▶ _Votre objectif_
D'après le texte de la page, qu'est-ce qui pousse les gouvernements québécois et canadien à « se placer du côté de la force » ? Répondez en une à trois phrases.

▶ _Texte de la page_
----

Si la première question ne pose aucun problème et tout un
chacun peut se la poser, la seconde en revanche, soulève des tempêtes de
toutes sortes d'un bout à autre de la planète. Ici, malgré l'effort
gigantesque des gens de bonne foi qui cultivent le rapprochement des
peuples et l'élan de solidarité spontané des populations en faveur de la
paix, on succombe facilement aux montages médiatiques plus vrais que
nature de l'oncle Sam, les États-Unis d'Amérique.
La proximité de
la culture (même si le Québec se distingue par une résistance permanente)
et la convergence des intérêts politiques et économiques font en sorte que
les gouvernements québécois et canadien choisissent de se placer du côté
de la force au détriment des droits de la personne. C'est dans cette
optique qu'ils cautionnent la politique internationale des États-Unis,
notamment en fournissant des soldats chargés de traquer et de liquider
toute rébellion ou résistance afghane afin de «normaliser» la vie dans
cette nouvelle colonie des États-Unis.
C'est exactement ce que
font les forces d'occupation en Irak : réduire au silence la
résistance du peuple et se moquer du monde en exhibant l'image de quelques
Irakiens choisis pour avoir appris la chanson du bienfait de la
colonisation de leur pays, de manière à occulter le désastre humain et
matériel infligé par les États-Unis à l'Irak.
Le parrain américain
Dans son message du nouvel an, le pape Jean-Paul II a lancé
son traditionnel appel à la paix dans le monde et au partage équitable
des ressources de la planète pour mettre fin à la violence. En tant que
chef de l'Église chrétienne, il sait très bien ce qui se passe dans les
coulisses de notre planète. Son message est très clair et les destinataires
aisément identifiables. Qui pourrait croire qu'il s'adresse aux Irakiens,
aux Palestiniens et encore moins aux Afghans en lutte contre l'occupation
étrangère de leur pays ?

----

[Extrait d'un fichier de données]

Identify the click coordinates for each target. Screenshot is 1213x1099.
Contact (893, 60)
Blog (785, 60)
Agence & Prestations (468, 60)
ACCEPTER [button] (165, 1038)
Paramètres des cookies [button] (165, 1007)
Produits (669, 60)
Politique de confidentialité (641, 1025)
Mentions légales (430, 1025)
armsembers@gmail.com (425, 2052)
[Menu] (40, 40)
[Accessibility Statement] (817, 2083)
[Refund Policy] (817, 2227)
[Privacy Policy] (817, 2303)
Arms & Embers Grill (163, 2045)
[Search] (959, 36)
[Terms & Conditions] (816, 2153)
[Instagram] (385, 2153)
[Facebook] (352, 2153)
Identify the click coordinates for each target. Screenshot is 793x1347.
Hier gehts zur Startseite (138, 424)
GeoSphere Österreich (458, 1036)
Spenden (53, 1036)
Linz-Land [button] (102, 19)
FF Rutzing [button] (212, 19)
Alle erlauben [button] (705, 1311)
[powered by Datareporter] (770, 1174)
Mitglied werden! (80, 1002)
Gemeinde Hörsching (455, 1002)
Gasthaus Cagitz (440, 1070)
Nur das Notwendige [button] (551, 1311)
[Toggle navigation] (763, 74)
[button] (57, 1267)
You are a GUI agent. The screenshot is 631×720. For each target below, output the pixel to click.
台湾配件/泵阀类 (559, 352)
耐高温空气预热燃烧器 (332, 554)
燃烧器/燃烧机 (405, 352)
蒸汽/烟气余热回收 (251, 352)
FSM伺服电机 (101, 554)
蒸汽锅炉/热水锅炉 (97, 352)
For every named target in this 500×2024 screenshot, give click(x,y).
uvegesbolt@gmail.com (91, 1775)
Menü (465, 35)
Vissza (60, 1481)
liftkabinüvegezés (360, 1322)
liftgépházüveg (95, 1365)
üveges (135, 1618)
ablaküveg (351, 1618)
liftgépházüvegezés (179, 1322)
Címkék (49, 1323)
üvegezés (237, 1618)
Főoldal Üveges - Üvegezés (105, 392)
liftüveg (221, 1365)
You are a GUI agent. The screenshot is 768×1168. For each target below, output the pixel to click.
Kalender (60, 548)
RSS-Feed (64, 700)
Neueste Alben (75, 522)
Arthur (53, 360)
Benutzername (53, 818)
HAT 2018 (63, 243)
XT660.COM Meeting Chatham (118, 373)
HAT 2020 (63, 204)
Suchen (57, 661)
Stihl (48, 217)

----

▶ _Réponse attendue_
Deux raisons les y poussent : la proximité de la culture avec les États-Unis, même si le Québec se distingue par une résistance permanente, et la convergence des intérêts politiques et économiques. C'est ce qui les amène à choisir la force au détriment des droits de la personne.